▸ **ASSIGNMENT**
Your copy should hold only the lines from the one with "Резиновая заглушка Фабрики (348, 2416)" to the one with "[Youtube] (253, 2466)", both included, each exactly as it stands below, with no pictures.
*** RECORDS PROVIDED ***
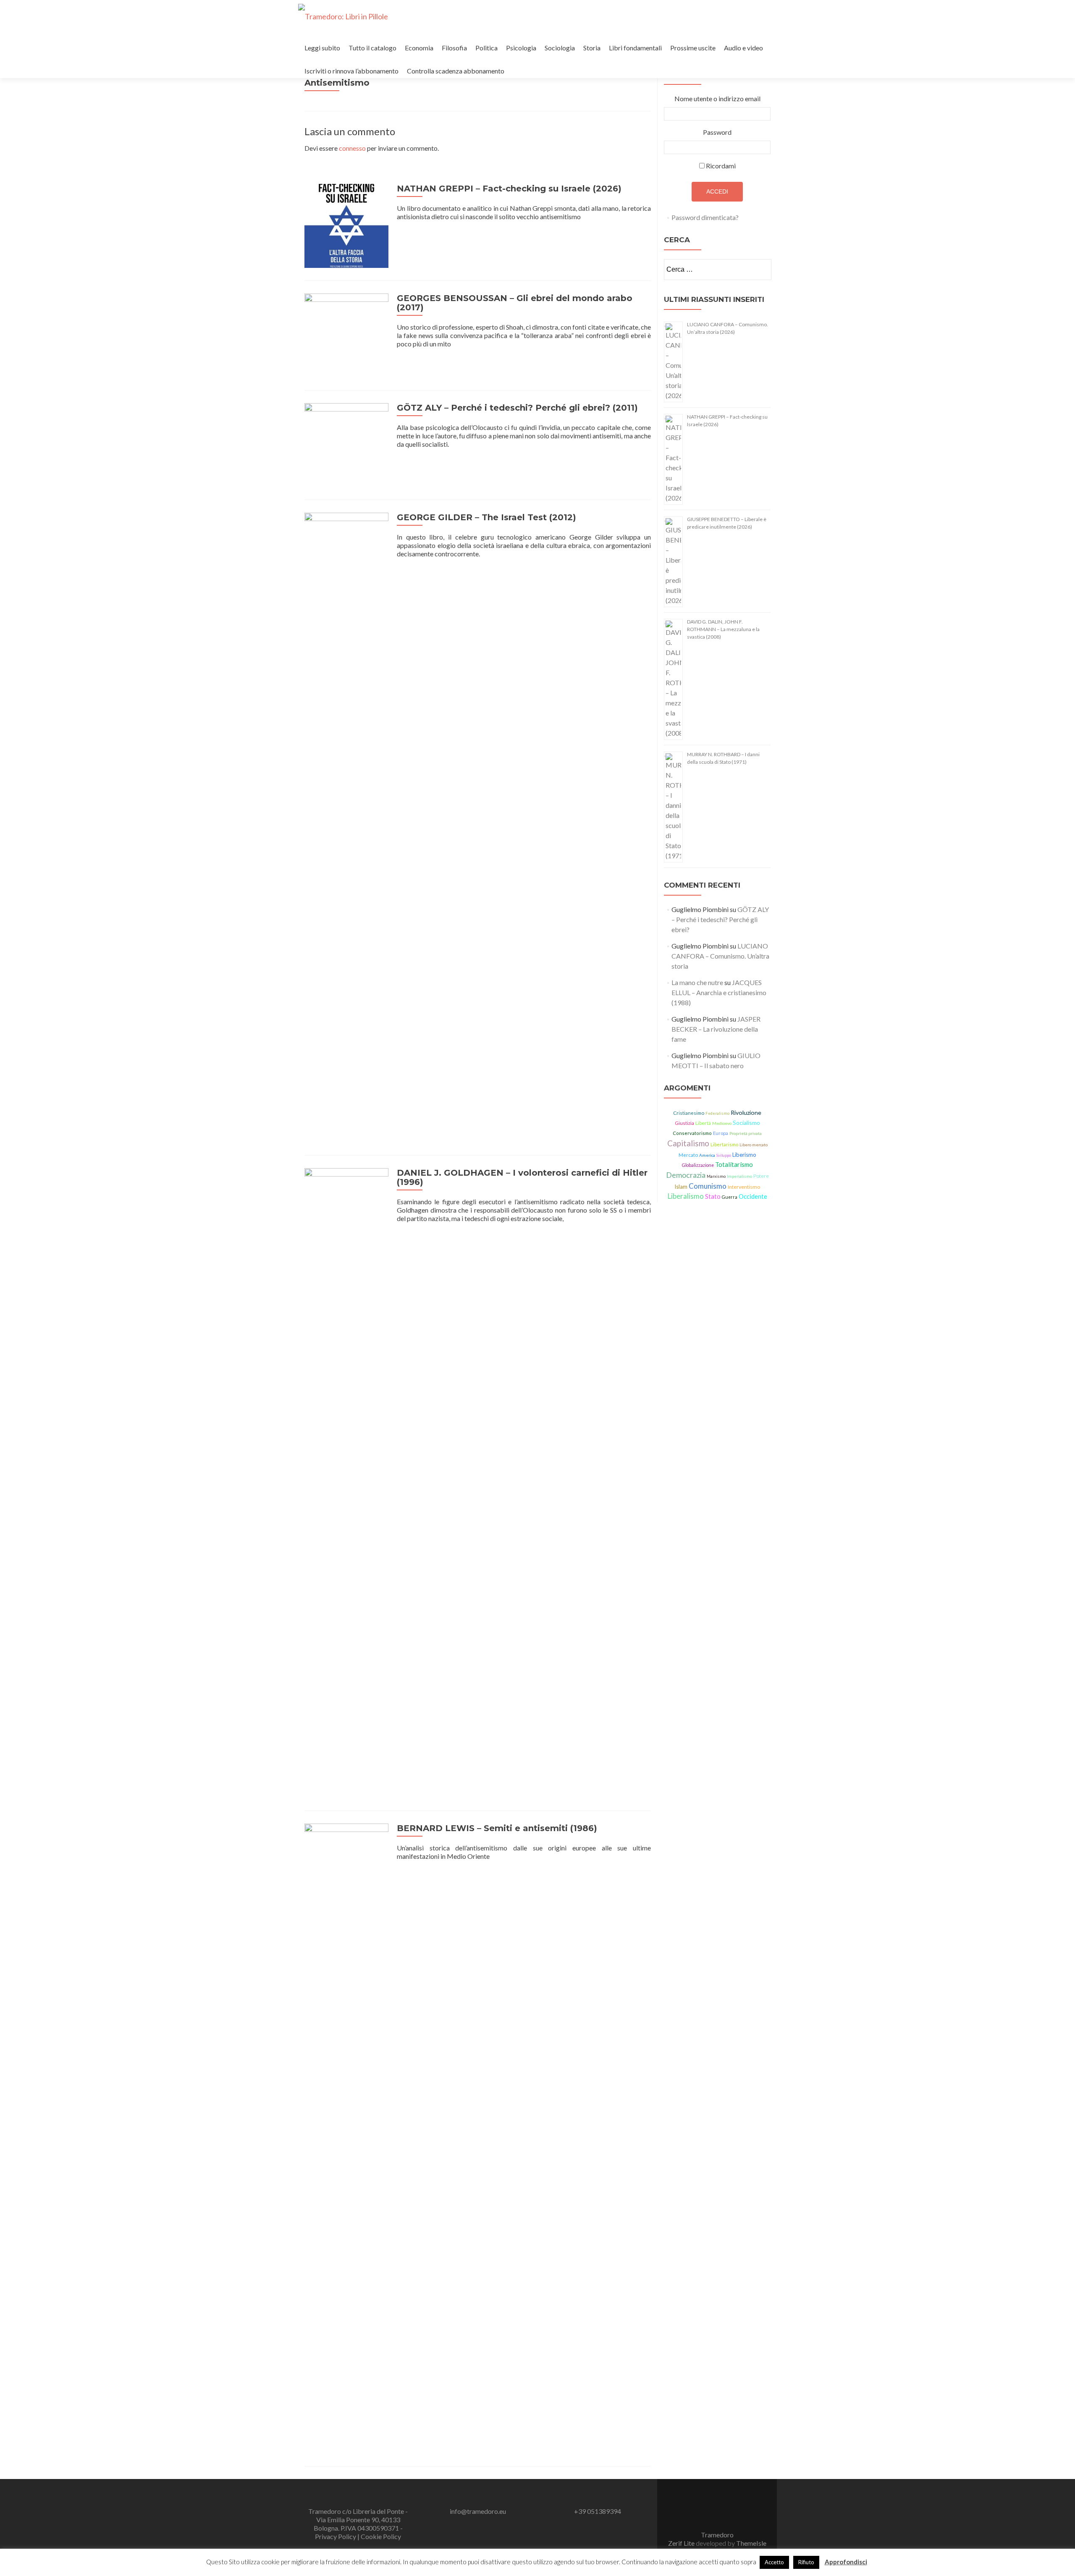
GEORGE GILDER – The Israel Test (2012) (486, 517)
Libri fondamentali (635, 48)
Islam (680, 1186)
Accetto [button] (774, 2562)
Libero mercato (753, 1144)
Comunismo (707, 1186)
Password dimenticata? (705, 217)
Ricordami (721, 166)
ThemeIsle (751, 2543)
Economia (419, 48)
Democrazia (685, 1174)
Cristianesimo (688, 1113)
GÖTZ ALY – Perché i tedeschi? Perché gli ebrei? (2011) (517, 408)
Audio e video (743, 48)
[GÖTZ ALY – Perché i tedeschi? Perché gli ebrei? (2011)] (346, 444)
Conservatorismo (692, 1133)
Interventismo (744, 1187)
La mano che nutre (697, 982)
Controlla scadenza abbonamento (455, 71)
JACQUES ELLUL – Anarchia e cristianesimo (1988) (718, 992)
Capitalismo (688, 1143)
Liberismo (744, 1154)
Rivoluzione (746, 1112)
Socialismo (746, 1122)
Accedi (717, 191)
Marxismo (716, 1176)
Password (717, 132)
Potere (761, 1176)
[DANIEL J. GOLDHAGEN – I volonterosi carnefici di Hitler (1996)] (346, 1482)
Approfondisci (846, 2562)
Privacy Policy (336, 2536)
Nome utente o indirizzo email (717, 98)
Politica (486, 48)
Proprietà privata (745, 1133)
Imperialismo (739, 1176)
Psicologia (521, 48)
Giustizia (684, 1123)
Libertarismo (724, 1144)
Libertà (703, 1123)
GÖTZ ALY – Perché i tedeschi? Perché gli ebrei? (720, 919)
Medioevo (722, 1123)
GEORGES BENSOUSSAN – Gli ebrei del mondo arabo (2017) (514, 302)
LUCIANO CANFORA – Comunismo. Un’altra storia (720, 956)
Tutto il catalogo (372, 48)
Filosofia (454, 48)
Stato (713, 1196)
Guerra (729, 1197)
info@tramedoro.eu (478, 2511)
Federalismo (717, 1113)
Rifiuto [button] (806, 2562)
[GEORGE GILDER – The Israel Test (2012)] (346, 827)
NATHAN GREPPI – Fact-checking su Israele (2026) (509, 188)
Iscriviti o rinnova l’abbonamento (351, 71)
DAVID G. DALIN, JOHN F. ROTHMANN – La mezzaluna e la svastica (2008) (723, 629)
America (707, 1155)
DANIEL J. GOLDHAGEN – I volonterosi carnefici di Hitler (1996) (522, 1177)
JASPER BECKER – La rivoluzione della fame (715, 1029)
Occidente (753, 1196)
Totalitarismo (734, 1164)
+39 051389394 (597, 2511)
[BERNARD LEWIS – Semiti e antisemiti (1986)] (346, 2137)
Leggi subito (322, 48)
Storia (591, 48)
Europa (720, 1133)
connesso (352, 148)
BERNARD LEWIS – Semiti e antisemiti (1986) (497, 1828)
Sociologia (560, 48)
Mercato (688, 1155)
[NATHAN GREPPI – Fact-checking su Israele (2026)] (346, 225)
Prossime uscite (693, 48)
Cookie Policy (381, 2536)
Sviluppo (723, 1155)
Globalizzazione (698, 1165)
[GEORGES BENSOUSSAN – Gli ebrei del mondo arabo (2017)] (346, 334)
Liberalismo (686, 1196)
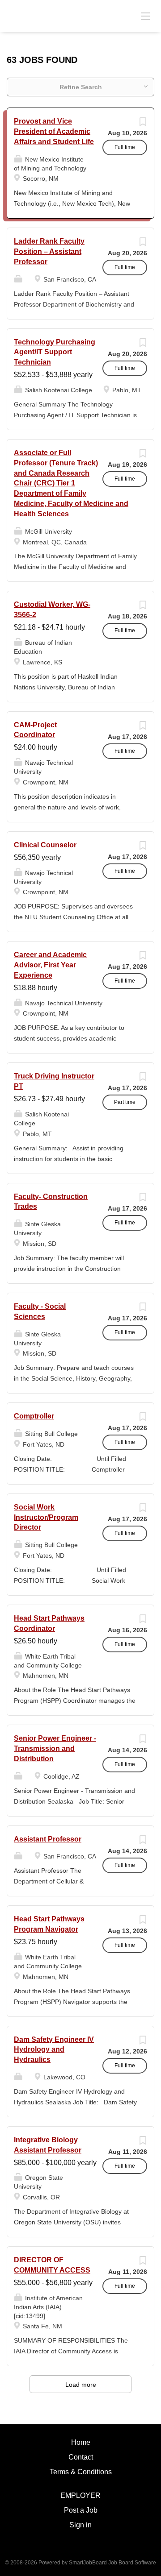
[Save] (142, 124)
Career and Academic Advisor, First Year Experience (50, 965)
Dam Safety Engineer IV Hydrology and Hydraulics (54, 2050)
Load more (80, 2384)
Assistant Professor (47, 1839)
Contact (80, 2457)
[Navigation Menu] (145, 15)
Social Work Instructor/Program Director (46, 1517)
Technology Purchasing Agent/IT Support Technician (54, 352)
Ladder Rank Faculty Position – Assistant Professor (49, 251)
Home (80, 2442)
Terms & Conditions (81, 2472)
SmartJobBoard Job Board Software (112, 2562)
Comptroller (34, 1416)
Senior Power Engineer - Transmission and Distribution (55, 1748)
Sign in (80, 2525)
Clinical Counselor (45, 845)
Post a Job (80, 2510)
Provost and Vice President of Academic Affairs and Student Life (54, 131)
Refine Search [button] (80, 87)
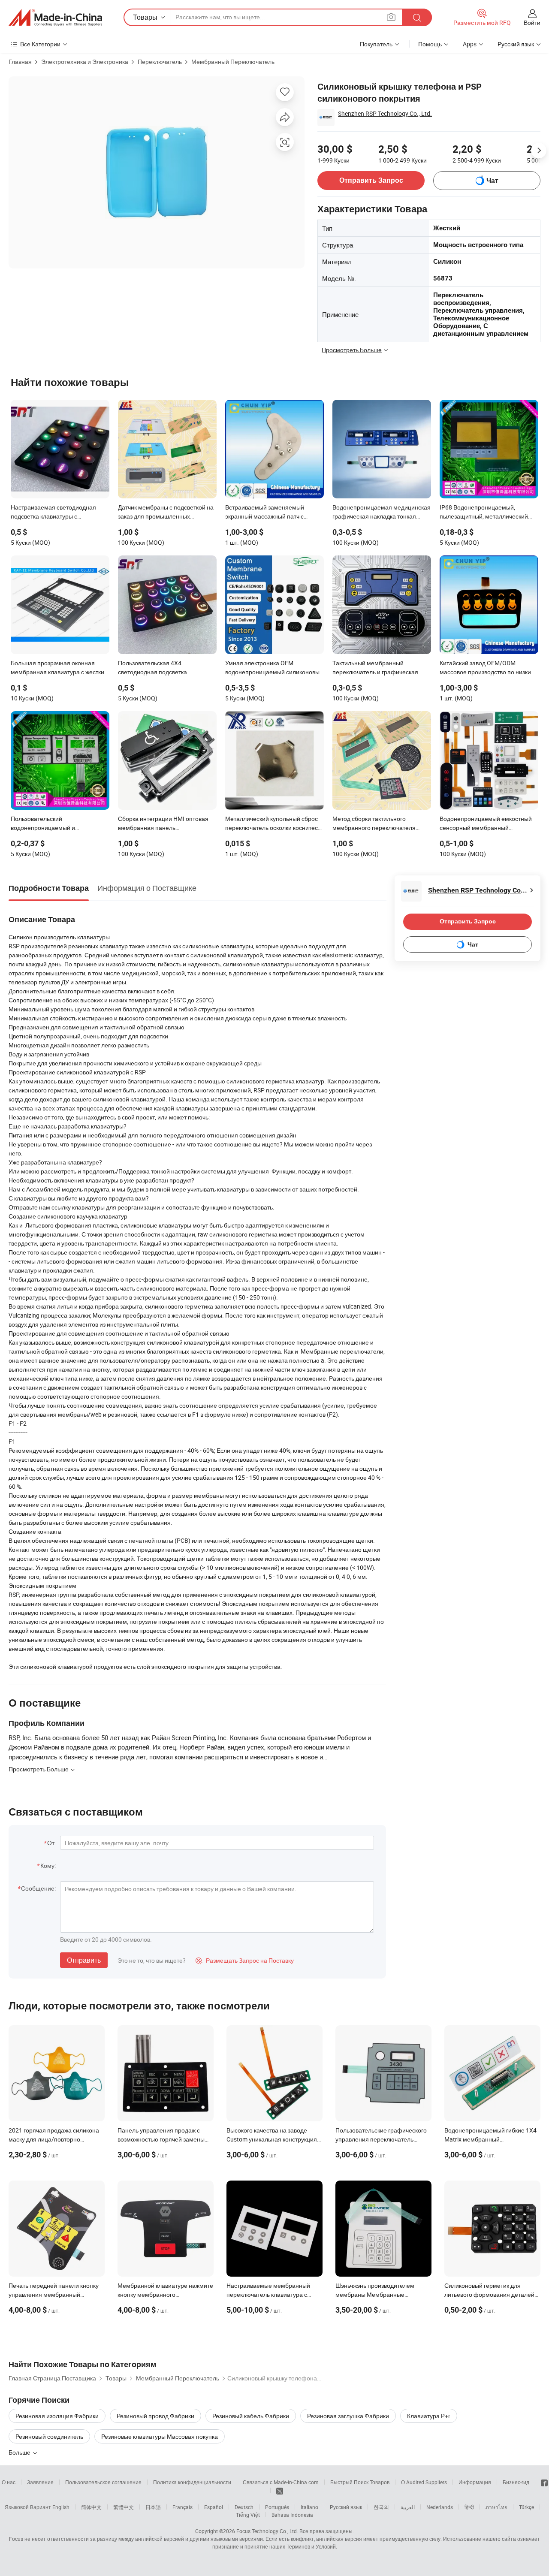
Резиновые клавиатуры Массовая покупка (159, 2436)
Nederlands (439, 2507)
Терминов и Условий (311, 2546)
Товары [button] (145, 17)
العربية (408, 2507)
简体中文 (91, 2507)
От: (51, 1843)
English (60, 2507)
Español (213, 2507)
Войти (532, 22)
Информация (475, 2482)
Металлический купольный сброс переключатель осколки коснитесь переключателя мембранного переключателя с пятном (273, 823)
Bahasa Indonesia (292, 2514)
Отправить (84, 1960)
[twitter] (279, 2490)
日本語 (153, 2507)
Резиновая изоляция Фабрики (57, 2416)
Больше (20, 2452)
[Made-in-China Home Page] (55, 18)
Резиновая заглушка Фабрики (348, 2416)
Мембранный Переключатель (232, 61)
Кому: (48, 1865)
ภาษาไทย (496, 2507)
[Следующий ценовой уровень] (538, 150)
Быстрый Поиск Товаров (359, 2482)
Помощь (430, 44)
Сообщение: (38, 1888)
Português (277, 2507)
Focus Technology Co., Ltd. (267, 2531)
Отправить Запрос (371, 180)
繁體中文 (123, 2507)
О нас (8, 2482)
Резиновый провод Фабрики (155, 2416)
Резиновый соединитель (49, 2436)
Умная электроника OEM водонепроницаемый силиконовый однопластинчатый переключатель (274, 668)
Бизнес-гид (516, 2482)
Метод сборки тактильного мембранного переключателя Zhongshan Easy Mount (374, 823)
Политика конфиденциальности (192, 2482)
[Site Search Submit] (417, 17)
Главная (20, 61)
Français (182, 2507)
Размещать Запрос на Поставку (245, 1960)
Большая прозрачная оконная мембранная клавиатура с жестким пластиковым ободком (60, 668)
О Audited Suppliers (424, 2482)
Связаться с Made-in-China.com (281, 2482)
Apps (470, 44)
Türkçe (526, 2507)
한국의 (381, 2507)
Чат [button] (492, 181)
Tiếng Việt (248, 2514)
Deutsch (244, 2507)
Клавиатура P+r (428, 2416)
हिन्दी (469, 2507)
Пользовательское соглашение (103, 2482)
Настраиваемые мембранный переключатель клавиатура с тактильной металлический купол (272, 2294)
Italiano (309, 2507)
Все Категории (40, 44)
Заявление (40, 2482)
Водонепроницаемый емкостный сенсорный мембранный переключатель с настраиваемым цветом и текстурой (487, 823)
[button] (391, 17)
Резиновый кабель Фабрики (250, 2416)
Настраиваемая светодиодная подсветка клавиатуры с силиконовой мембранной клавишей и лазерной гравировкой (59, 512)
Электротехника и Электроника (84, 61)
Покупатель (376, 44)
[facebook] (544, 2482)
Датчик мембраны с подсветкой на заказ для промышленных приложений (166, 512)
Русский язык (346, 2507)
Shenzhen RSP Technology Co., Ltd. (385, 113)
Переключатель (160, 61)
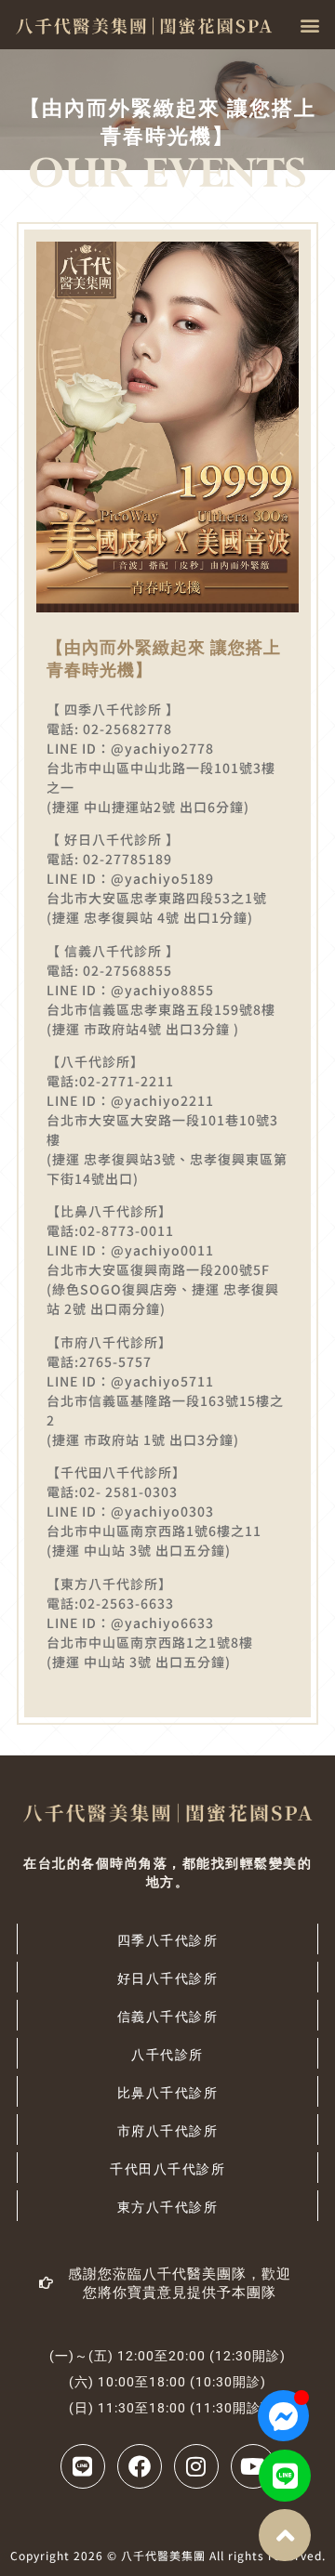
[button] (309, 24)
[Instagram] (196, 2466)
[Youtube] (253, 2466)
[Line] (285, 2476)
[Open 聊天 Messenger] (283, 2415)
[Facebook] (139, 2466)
*** End of RECORDS PROVIDED ***
▸ **OUTPUT FOR THIS TASK**
Резиновая заглушка Фабрики (348, 2416)
Мембранный Переключатель (232, 61)
Кому: (48, 1865)
ภาษาไทย (496, 2507)
[Следующий ценовой уровень] (538, 150)
Быстрый Поиск Товаров (359, 2482)
Помощь (430, 44)
Сообщение: (38, 1888)
Português (277, 2507)
Focus Technology Co., Ltd. (267, 2531)
Отправить Запрос (371, 180)
繁體中文 (123, 2507)
О нас (8, 2482)
Резиновый провод Фабрики (155, 2416)
Резиновый соединитель (49, 2436)
Умная электроника OEM водонепроницаемый силиконовый однопластинчатый переключатель (274, 668)
Бизнес-гид (516, 2482)
Метод сборки тактильного мембранного переключателя Zhongshan Easy Mount (374, 823)
Политика конфиденциальности (192, 2482)
[Site Search Submit] (417, 17)
Главная (20, 61)
Français (182, 2507)
Размещать Запрос на Поставку (245, 1960)
Большая прозрачная оконная мембранная клавиатура с жестким пластиковым ободком (60, 668)
О Audited Suppliers (424, 2482)
Связаться с Made-in-China.com (281, 2482)
Apps (470, 44)
Türkçe (526, 2507)
한국의 (381, 2507)
Чат [button] (492, 181)
Tiếng Việt (248, 2514)
Deutsch (244, 2507)
Клавиатура P+r (428, 2416)
हिन्दी (469, 2507)
Пользовательское соглашение (103, 2482)
Настраиваемые мембранный переключатель клавиатура с тактильной металлический купол (272, 2294)
Italiano (309, 2507)
Все Категории (40, 44)
Заявление (40, 2482)
Водонепроницаемый емкостный сенсорный мембранный переключатель с настраиваемым цветом и текстурой (487, 823)
[button] (391, 17)
Резиновый кабель Фабрики (250, 2416)
Настраиваемая светодиодная подсветка клавиатуры с силиконовой мембранной клавишей и лазерной гравировкой (59, 512)
Электротехника и Электроника (84, 61)
Покупатель (376, 44)
[facebook] (544, 2482)
Датчик мембраны с подсветкой на заказ для промышленных приложений (166, 512)
Русский язык (346, 2507)
Shenzhen RSP Technology Co., Ltd. (385, 113)
Переключатель (160, 61)
[button] (309, 24)
[Instagram] (196, 2466)
[Youtube] (253, 2466)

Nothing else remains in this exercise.